第二部隊が苦戦するような個体ではなかったが、それでも、慣れない血の臭いや、魔物の亡骸を前にして、今までにないほどの恐怖を覚えてしまったらしい。
「お姉ちゃんは、どうして平気だったの?」
「私も平気じゃなかったよ」
初めての任務の時は、昼食など喉に通らなかった。兵糧食を見ただけで、ウッとなっていた。
「魔物は恐ろしいし、それと対峙する第二部隊のみんなが信じられなかったし、どこかで襲われて、死んでしまうんじゃないかって、怖くて、怖くて」
しかし、恐怖も空腹には勝てなかった。
「お腹いっぱいになったら、なんか不思議と恐怖心も薄れていって」
「そ、そうなの?」
「私はそうだったかな」
ミルは手にしたままだったハシバミの実のスープをじっと覗き込む。
くんくんと匂いを嗅ぎ、ハッとする。
「あれ、これって、木の実のスープ?」
「そうだよ」
今、日差し除けになっている樹がハシバミで、木の実が落ちていたので作ったと教えると驚いていた。
「これって、秋に実る樹でしょう? どうして?」
「王都周辺は、魔力の流れが違っていて、それに影響された植物は変な時季に木の実を付けたり、花を咲かせたりするらしいよ」
「なんか、不思議」
「そうだね」
再度、ミルはスープを覗き込む。今まで微動だにしていなかった匙を動かし、スープを掬って口にした。
お味はどうだったか。ミルの顔を覗き込んだが、またしても、眦に涙が浮かんでぎょっとなる。
「ミ、ミル!?」
「おいし……」
「え?」
「お姉ちゃんのスープ、おいしい」
「そ、そう。それはよかった」
ボロボロ泣きながら、スープを食べている。食欲はあるようで、よかった。
あっという間に食べ、おかわりもした。パンケーキまで食べるという、見事な食欲を見せてくれる。
アメリアがミルの頭に付いていたハシバミの葉を嘴で取る。マントもずれていたので、しっかりと上げていた。
「アメリアちゃん、ありがと」
『クエ~』
どうやら、ミルのお姉ちゃん役までしてくれるようだ。なんて頼もしいのだ、アメリアよ。
ステラはミルの涙で濡れた頬をペロンと舐めていた。
「ステラちゃんも、ありがと」
『クウ?』
「うん。もう、大丈夫」
互いに言葉はわからないけれど、なんとなくで会話をしていた。
ミルは立ち上がり、パッパとスカートの皺を伸ばす。
「お姉ちゃん、ありがとう。お料理、ぜんぶおいしかった」
お腹いっぱいになったかと聞いたら、はにかんで頷く。
「私、隊長さんや隊員さん達にごめんなさいとありがとうを言いに行かなきゃ」
「うん、そうだね」
果たして、ミルはこれからどうするのか。
どの道を選んでも、応援しようと思う。
タッタと隊長のもとへ走って行くミルのあとを追い駆けた。
「あの、隊長さん!」
隊長は剣の手入れをしていたようだ。いきなり大声で話しかけられ、珍しく驚いた顔をしている。

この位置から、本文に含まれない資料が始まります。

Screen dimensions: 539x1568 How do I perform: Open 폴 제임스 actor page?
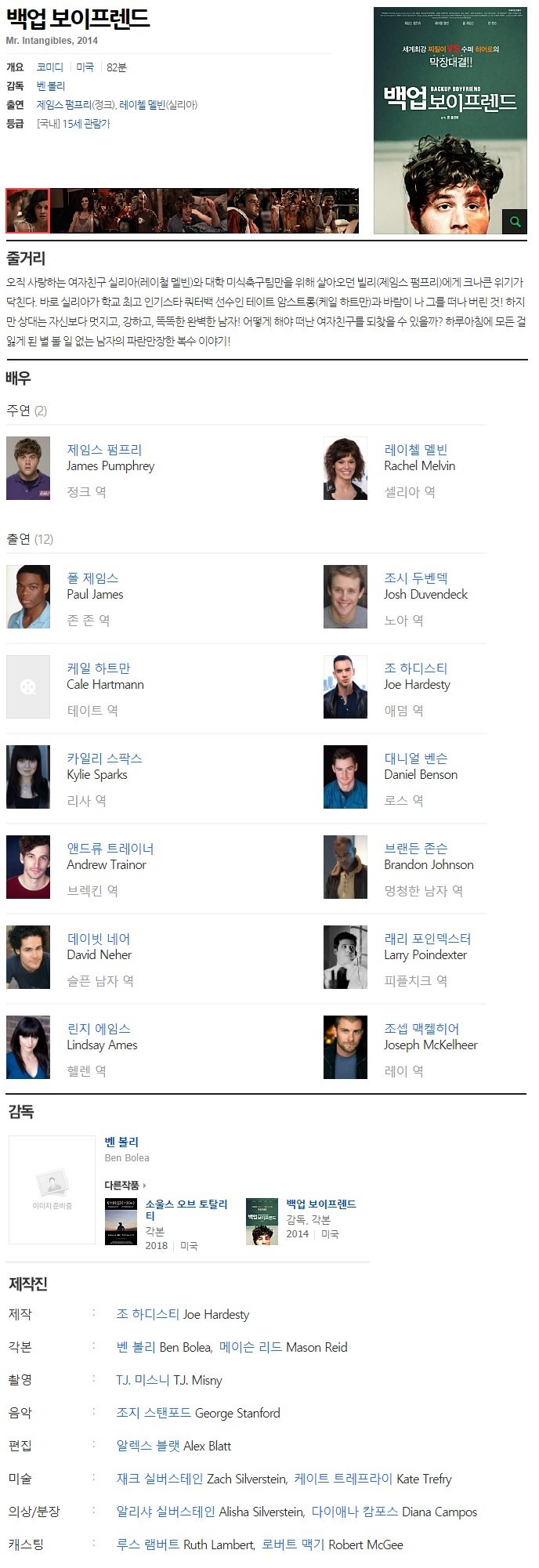tap(92, 578)
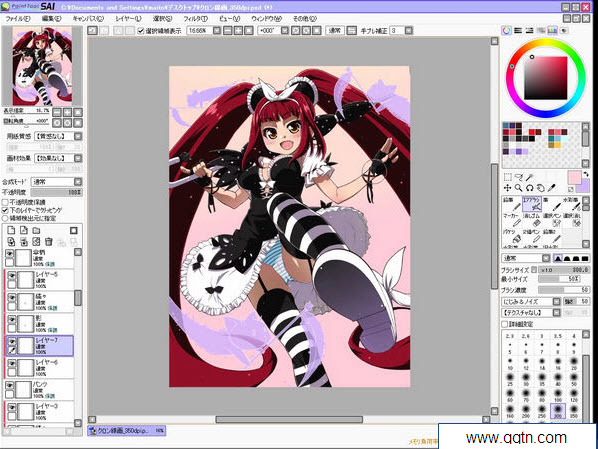Toggle the clip to layer below checkbox
This screenshot has width=598, height=449.
click(5, 210)
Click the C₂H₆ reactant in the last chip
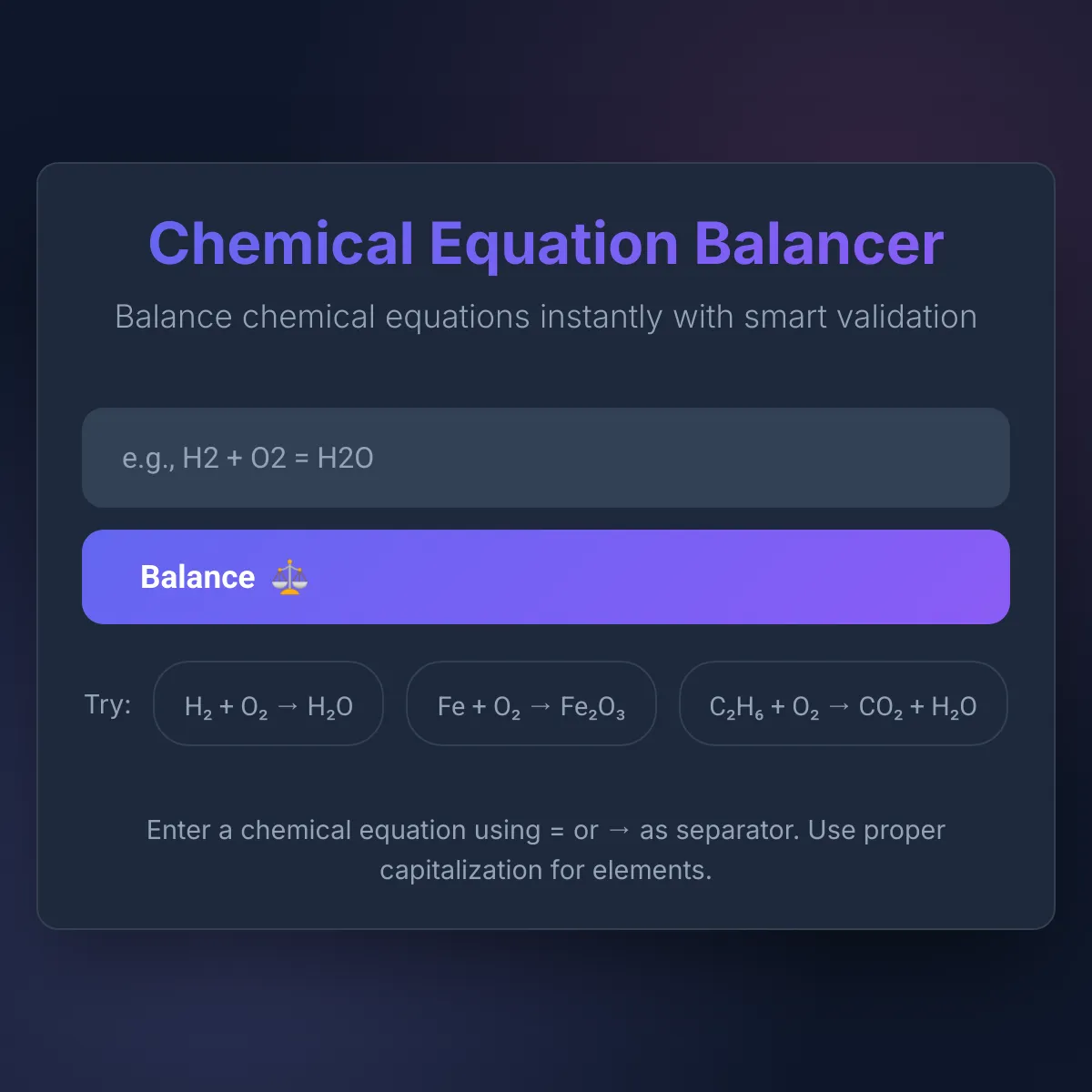This screenshot has width=1092, height=1092. (736, 707)
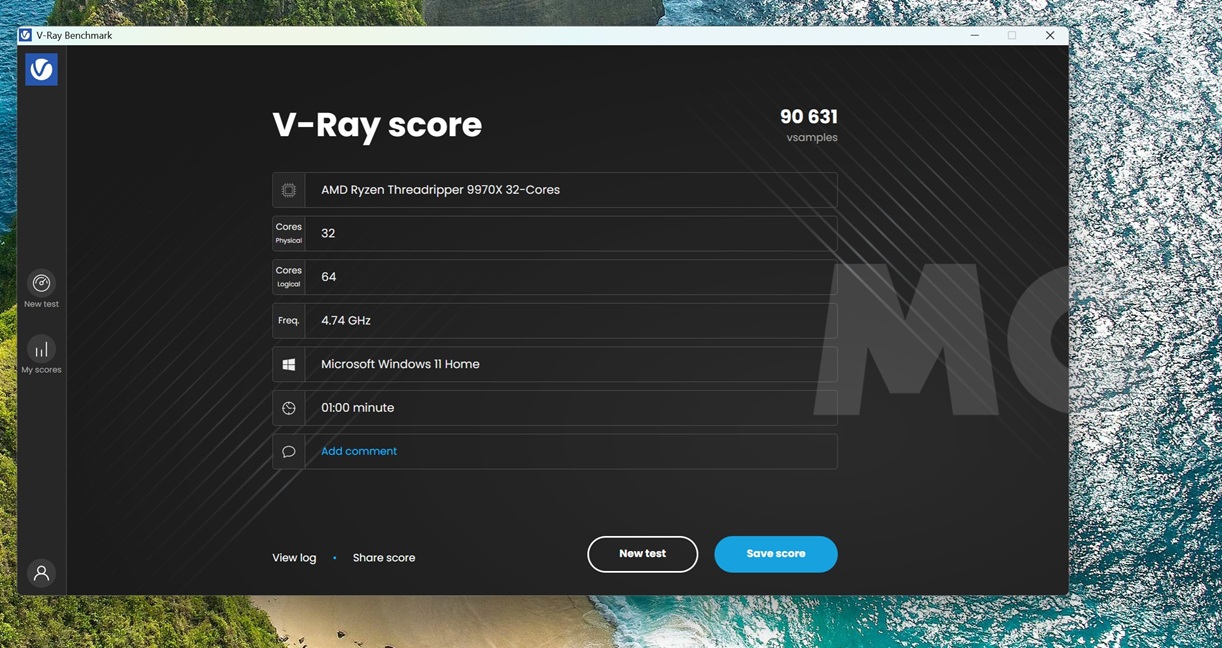Click the 4.74 GHz frequency value
Viewport: 1222px width, 648px height.
(x=346, y=321)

「えっと、戦場でまったく役立たずで、すみませんでした!」
「いや、最初から戦場で堂々と戦える者などいない。皆、それなりに初陣の時はやらかしている」
「はい……。その、守ってくださり、ありがとうございました」
「リスリスの妹だからな」
「はい」
ミルは一生懸命、隊長に思いを伝えた。
「私、自分の力が必要とされているって、勘違いしていました」
「ほう?」
「さっき、隊長さんが言ったように、姉がいるから、みんな優しいし、こうやって、適性を見てくれたんだなって」
「まあ、そうだな」
知らなかった。てっきり、隊長は回復術師がほしいから、こうやってミルの試験をしてくれたのだと思っていた。
「最後まで任務に参加させてくれたのも、騎士隊の厳しさを私に教え込むためで……なのに、何もできなくて、情けなくて……」
「もういい。わかっているのならば、わざわざ口にする必要はない」
「ごめんなさい……」
声が震えている。きっと、泣くのを我慢して隊長に報告をしているのだろう。
今すぐ駆け寄って、隊長よ、怖い顔をして話を聞くな! と物申したいところだけれど、ミルの成長のためにぐっと我慢した。
「これから、どうする? もう一回、討伐任務に参加をするか?」
ミルはぱっと顔を上げた。まっすぐに、隊長の顔を見つめる。
もう一度、機会を与えるようだ。けれど――ミルは首を横に振った。
「私は、実戦に参加する基礎を、何一つ身に着けていません。そういう状態なので、任務には参加できないです」
「なるほどな。で、騎士になるのは諦めると?」
「いいえ、諦めません!」
この答えには驚いた。任務には参加しないけれど、騎士になる道を諦めないというのはどういうことなのか。
「私、入隊試験を受けます。それに合格して、見習い騎士になって、いつか、本当の騎士になりたいです」
私を頼るのではなく、きちんと基礎を学んで立派な騎士になりたいと話す。
「私、王都に来て、初めて知ったんです。騎士という職業を」
市民を守る品行方正な騎士の姿は、ミルに大いなる影響を与えたとか。
「今まで夢とかなくて、王都に来てから、可能性が無限に広がって――」
村から逃げたいからではなく、真剣に、将来の夢として騎士になりたいとミルは宣言した。
「そうか。これからなんだな」
「はい!」
ミルは再度頭を下げる。
隊長は立ち上がり、応援するつもりで背中をポン! と叩いたが――。
「――ぎゃあ!」
ミルの小さな体はふっとんだ。転倒しただけではなく、ごろごろ転がって岩にぶつかってしまった。
「うわ、何しやがるんですか! 怖いのは顔だけにしてください!」
無我夢中で何かを叫び、ミルを助けに行く。
「リスリス衛生兵がキレたの、初めて見ました」
「そりゃ、怒るわよ」
ウルガスとザラさんが何か言っていたが、私の耳には届いていなかった。